[Opening Given data section]

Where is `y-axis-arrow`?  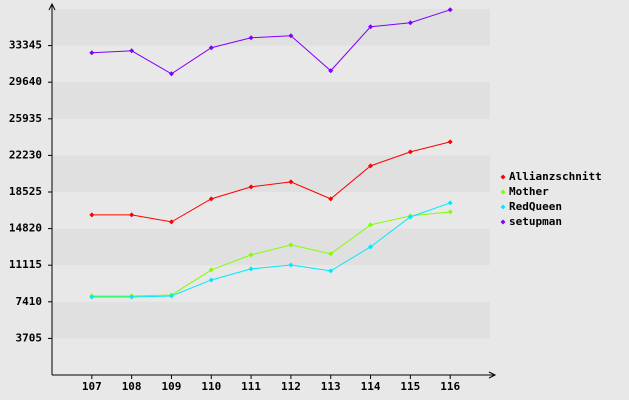
y-axis-arrow is located at coordinates (52, 6).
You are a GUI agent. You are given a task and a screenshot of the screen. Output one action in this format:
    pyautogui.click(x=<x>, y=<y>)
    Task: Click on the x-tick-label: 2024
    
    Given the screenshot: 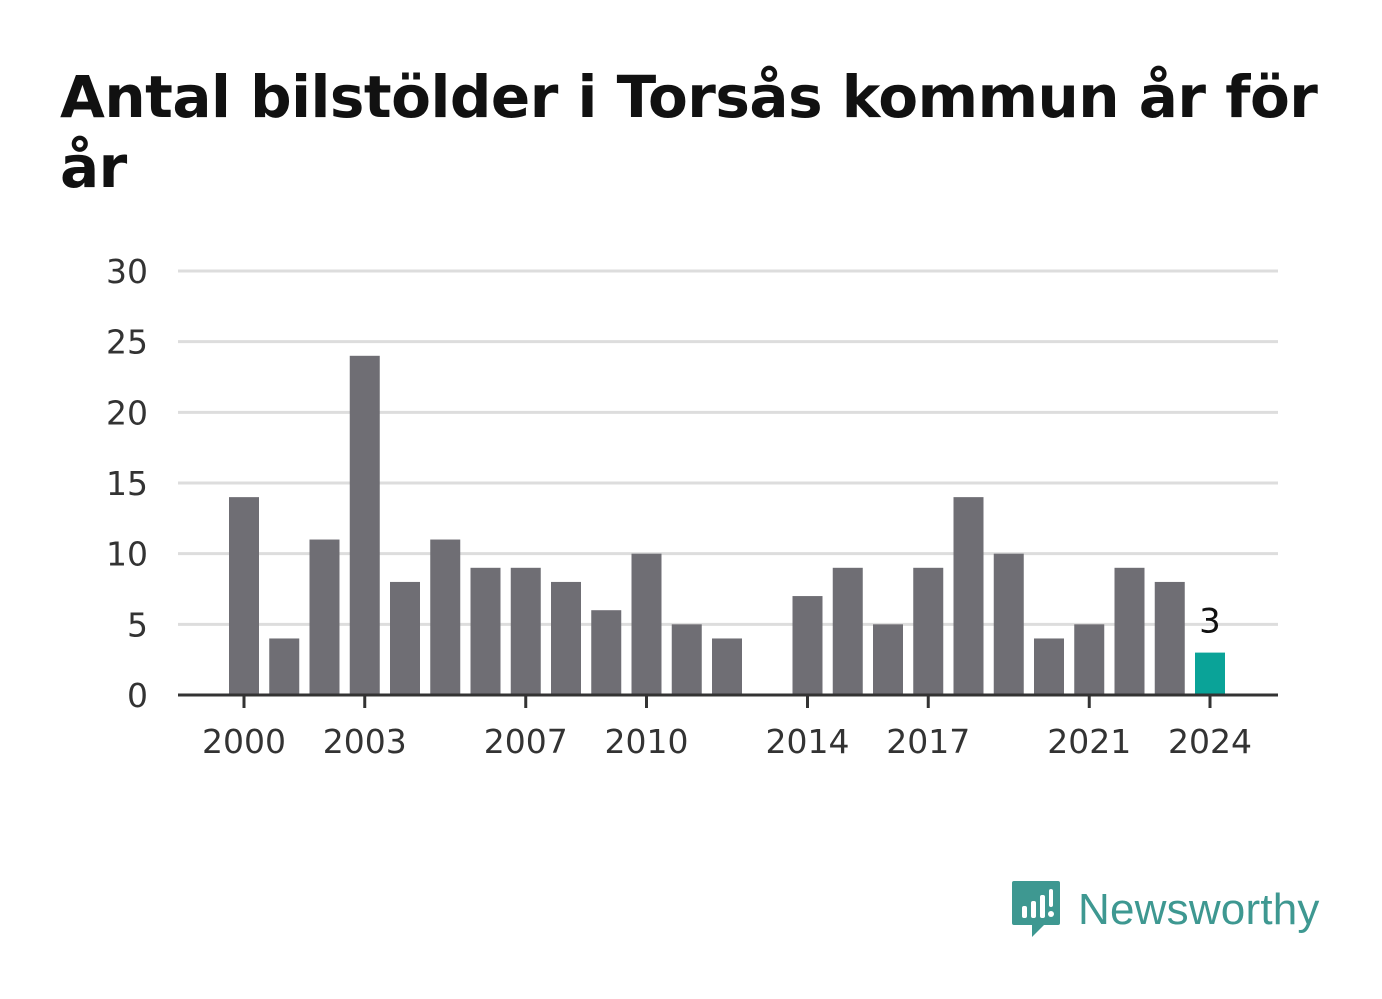 What is the action you would take?
    pyautogui.click(x=1210, y=742)
    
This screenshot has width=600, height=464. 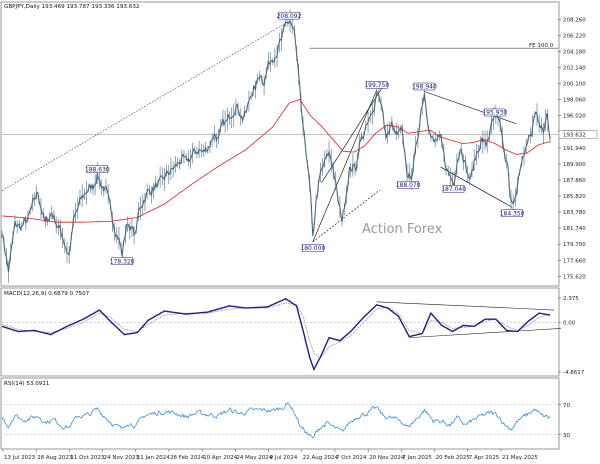 What do you see at coordinates (574, 373) in the screenshot?
I see `macd-axis-label: -4.8617` at bounding box center [574, 373].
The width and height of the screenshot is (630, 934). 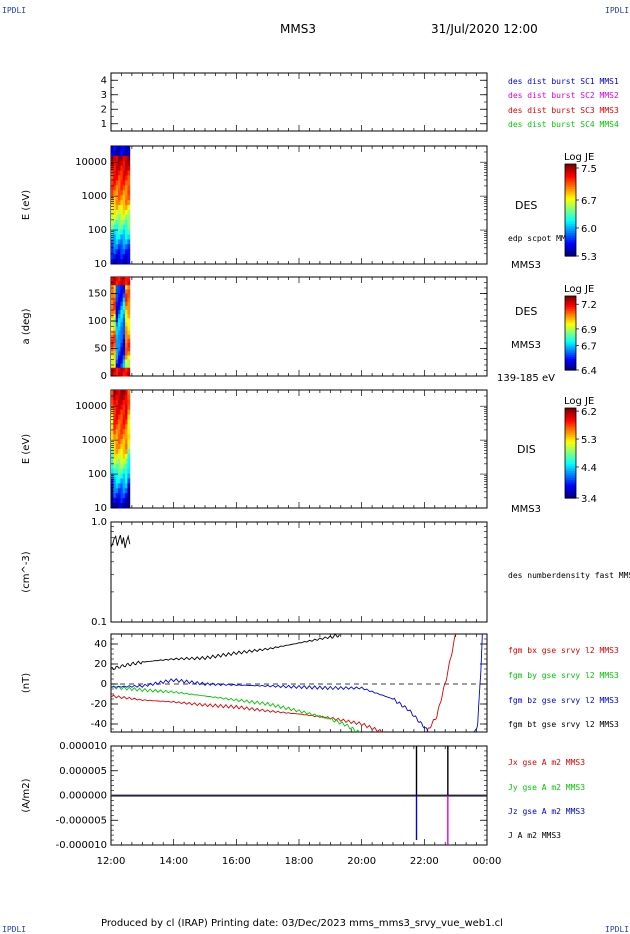 What do you see at coordinates (120, 542) in the screenshot?
I see `density-series-line` at bounding box center [120, 542].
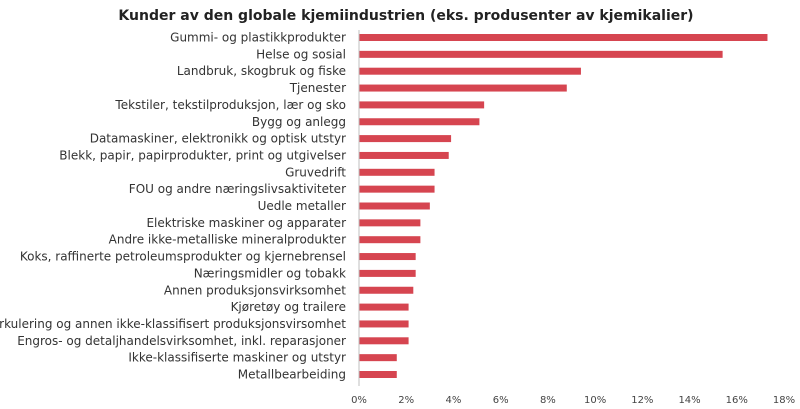 The height and width of the screenshot is (409, 800). I want to click on category-label: Næringsmidler og tobakk, so click(270, 273).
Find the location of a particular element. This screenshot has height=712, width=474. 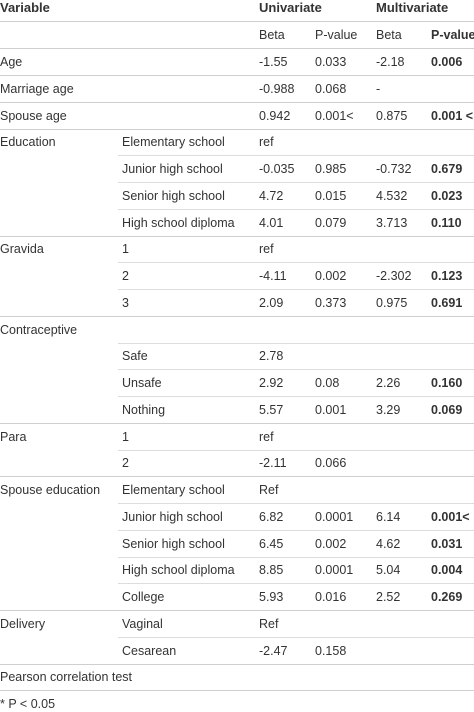

value-cell: 3.29 is located at coordinates (388, 410).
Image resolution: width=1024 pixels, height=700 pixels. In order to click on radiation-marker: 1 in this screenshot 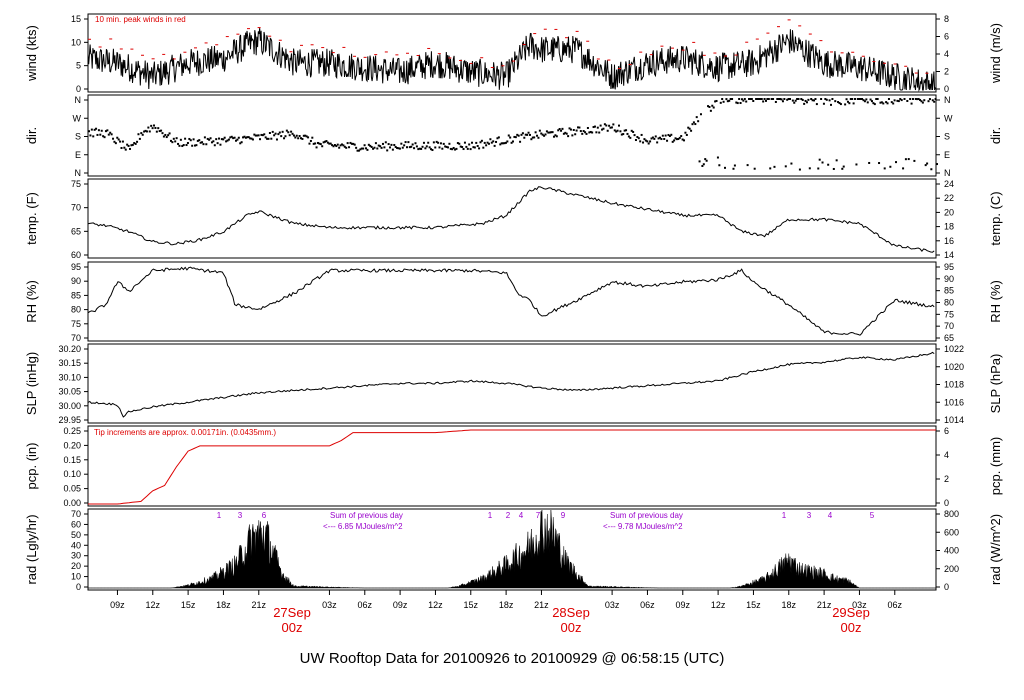, I will do `click(490, 516)`.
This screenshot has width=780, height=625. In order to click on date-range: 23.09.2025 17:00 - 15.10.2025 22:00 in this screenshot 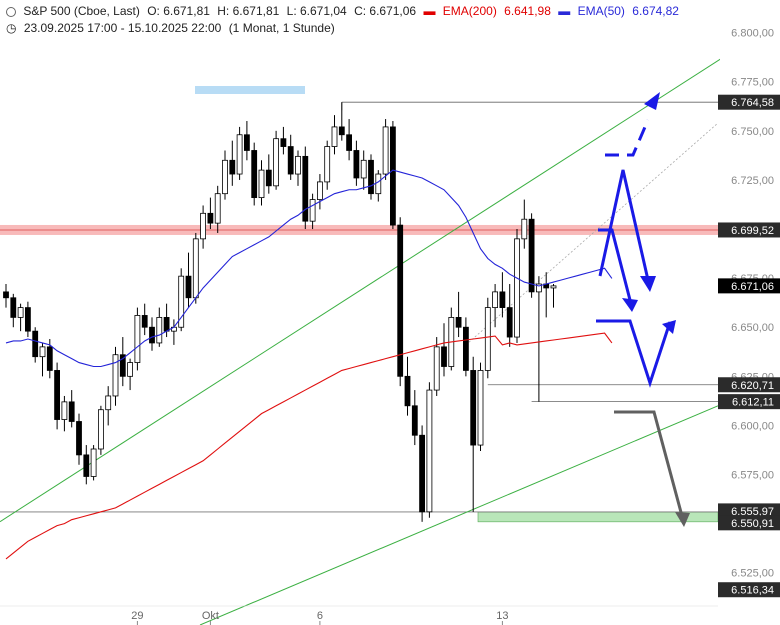, I will do `click(122, 28)`.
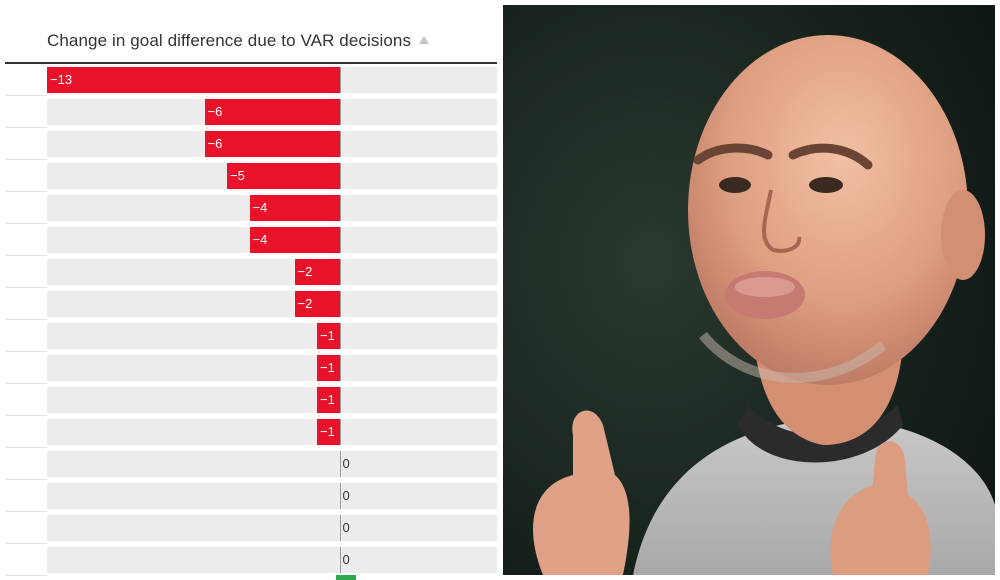  Describe the element at coordinates (733, 154) in the screenshot. I see `left-eyebrow` at that location.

[Closing Given data section]

**Task statement**. Quote the rows above word for word, starting with the line that contains "Find the location" and going on through the line that contains "value-cell: 3.29 is", and leave the pictures out of your answer.

**Exercise answer**.
Find the location of a particular element. This screenshot has height=712, width=474. 

value-cell: 3.29 is located at coordinates (388, 410).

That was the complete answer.